▶ ACTIVITY:
What you output should match the data below exactly.

=== Begin Enclosure ===

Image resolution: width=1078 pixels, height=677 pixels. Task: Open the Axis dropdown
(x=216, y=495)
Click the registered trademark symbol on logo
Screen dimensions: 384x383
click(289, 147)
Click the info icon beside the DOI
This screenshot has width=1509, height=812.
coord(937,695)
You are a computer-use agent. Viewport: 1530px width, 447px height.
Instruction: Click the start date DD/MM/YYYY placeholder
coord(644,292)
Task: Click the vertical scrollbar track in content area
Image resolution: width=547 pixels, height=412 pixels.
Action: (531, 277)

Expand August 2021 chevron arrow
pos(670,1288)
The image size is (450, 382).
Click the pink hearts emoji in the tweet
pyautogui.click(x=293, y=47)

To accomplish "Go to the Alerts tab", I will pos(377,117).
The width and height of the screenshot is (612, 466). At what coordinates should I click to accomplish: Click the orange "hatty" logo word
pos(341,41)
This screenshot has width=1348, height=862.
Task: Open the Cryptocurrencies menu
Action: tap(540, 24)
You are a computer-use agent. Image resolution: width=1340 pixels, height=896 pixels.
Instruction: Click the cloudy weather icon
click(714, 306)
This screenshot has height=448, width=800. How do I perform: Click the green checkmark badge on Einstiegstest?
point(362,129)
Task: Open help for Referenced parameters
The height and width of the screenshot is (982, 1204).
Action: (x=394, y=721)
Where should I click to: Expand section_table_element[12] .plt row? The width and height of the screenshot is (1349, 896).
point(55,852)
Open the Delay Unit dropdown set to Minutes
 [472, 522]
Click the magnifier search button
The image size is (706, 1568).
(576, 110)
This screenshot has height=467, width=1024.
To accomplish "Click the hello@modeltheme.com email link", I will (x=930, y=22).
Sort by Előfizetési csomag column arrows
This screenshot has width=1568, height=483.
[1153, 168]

=== End Enclosure ===

▶ RESPONSE:
Image resolution: width=1078 pixels, height=677 pixels. Task: Open the Axis dropdown
(x=216, y=495)
Click the registered trademark symbol on logo
Screen dimensions: 384x383
click(289, 147)
Click the info icon beside the DOI
This screenshot has width=1509, height=812.
coord(937,695)
You are a computer-use agent. Viewport: 1530px width, 447px height.
Instruction: Click the start date DD/MM/YYYY placeholder
coord(644,292)
Task: Click the vertical scrollbar track in content area
Image resolution: width=547 pixels, height=412 pixels.
Action: (531, 277)

Expand August 2021 chevron arrow
pos(670,1288)
The image size is (450, 382).
Click the pink hearts emoji in the tweet
pyautogui.click(x=293, y=47)

To accomplish "Go to the Alerts tab", I will pos(377,117).
The width and height of the screenshot is (612, 466). At what coordinates should I click to accomplish: Click the orange "hatty" logo word
pos(341,41)
This screenshot has width=1348, height=862.
Task: Open the Cryptocurrencies menu
Action: tap(540, 24)
You are a computer-use agent. Image resolution: width=1340 pixels, height=896 pixels.
Instruction: Click the cloudy weather icon
click(714, 306)
This screenshot has height=448, width=800. How do I perform: Click the green checkmark badge on Einstiegstest?
point(362,129)
Task: Open help for Referenced parameters
The height and width of the screenshot is (982, 1204).
Action: (x=394, y=721)
Where should I click to: Expand section_table_element[12] .plt row? The width and height of the screenshot is (1349, 896).
point(55,852)
Open the Delay Unit dropdown set to Minutes
 [472, 522]
Click the magnifier search button
The image size is (706, 1568).
(576, 110)
This screenshot has height=467, width=1024.
To accomplish "Click the hello@modeltheme.com email link", I will (x=930, y=22).
Sort by Előfizetési csomag column arrows
This screenshot has width=1568, height=483.
[1153, 168]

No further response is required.